To be honest, I was rather shocked to hear the same kind of nonsense being espoused by the representative of the trade unions as we normally hear from the industry lobbies. In particular I was shocked when he said that he wanted the middlemen to make “lots and lots of money” – a statement that can only be guided by the sour belief that the middlemen *must *be a part of the system and that the absolute best artists could ever hope for is a small piece of the pie.

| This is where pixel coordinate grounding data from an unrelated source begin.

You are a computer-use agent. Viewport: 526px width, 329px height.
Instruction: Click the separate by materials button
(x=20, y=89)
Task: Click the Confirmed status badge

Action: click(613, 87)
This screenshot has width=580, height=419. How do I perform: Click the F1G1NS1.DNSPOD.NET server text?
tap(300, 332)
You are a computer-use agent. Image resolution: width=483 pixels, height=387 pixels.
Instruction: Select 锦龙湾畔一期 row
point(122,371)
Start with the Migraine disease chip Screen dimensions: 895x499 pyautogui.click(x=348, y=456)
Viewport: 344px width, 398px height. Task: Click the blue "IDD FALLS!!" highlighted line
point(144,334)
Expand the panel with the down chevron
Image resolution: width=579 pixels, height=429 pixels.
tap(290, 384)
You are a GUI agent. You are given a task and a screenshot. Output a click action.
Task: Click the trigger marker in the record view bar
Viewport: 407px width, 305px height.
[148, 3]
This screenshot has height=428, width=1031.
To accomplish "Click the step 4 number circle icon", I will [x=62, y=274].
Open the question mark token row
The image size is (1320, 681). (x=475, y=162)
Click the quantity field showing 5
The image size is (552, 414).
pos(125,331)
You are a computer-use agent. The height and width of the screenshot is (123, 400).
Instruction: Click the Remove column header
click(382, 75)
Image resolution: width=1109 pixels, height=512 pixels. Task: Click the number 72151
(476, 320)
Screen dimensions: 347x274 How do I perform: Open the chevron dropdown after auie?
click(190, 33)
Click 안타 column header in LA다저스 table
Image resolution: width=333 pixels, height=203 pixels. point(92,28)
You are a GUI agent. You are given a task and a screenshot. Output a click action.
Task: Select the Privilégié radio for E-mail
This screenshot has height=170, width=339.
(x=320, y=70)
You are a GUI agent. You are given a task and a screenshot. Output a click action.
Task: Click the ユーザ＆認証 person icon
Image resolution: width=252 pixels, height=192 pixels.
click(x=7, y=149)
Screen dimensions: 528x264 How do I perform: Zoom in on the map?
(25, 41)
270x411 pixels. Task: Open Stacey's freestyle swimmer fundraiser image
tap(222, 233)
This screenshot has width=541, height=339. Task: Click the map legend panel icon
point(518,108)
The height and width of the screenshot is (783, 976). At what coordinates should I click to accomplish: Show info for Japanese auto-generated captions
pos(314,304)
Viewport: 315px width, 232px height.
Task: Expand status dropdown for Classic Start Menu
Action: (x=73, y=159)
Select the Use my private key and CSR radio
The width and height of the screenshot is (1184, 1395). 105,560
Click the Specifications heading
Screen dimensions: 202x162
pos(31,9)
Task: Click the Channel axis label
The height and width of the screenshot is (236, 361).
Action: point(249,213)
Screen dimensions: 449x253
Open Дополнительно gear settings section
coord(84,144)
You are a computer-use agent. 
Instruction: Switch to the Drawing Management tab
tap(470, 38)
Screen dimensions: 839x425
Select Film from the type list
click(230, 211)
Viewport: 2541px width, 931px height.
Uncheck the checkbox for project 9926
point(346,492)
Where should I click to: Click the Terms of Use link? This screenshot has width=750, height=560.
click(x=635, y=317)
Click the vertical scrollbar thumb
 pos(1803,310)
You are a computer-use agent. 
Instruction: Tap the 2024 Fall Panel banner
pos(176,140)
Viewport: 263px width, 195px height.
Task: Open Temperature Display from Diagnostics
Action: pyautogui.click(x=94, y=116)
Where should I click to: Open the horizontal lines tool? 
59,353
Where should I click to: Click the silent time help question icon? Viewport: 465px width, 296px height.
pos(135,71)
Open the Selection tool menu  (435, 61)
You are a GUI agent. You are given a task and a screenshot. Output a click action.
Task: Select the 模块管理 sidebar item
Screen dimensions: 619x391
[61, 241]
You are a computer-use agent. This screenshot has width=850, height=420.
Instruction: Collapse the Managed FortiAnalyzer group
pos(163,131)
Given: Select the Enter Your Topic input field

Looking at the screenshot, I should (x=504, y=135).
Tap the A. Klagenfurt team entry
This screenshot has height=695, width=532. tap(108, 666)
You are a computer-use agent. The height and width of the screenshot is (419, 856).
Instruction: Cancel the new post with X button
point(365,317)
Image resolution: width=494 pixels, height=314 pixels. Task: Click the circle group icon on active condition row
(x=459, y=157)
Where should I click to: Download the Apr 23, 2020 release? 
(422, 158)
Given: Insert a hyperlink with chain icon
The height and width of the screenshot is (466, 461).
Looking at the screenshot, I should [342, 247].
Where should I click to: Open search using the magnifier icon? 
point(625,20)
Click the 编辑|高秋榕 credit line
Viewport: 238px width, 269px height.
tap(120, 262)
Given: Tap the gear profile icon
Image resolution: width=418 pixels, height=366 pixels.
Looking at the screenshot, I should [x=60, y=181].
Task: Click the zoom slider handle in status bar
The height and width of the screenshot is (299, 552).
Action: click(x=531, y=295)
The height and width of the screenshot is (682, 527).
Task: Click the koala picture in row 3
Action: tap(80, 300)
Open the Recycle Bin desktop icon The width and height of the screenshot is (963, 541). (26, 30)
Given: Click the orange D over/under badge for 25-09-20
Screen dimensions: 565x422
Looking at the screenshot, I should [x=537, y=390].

Also, the criticism from Spanish MEP Antonio Masip Hidalgo was weird. I’ve re-listened to it and I still don’t actually understand what he was going on about. He was right though about one thing: the current system in Iceland, where membership of STEF is semi-compulsorary, should not be tolerated; but what he didn’t acknowledge is that collecting societies work like that more or less everywhere. Even though people have freedom of association, in the case of collecting societies which collect on behalf of members and non-members alike, being a member is a requirement for getting a piece of the pie, as small as that particular pie may be. There are other ways to do it.
I’ve uploaded the audio: S&D Copyright and IPR
Here’s my draft text:
In order to determine a sensible approach to copyright and other intellectual monopolies, we must first understand the arguments that were used to create them and the arguments that are used to maintain them.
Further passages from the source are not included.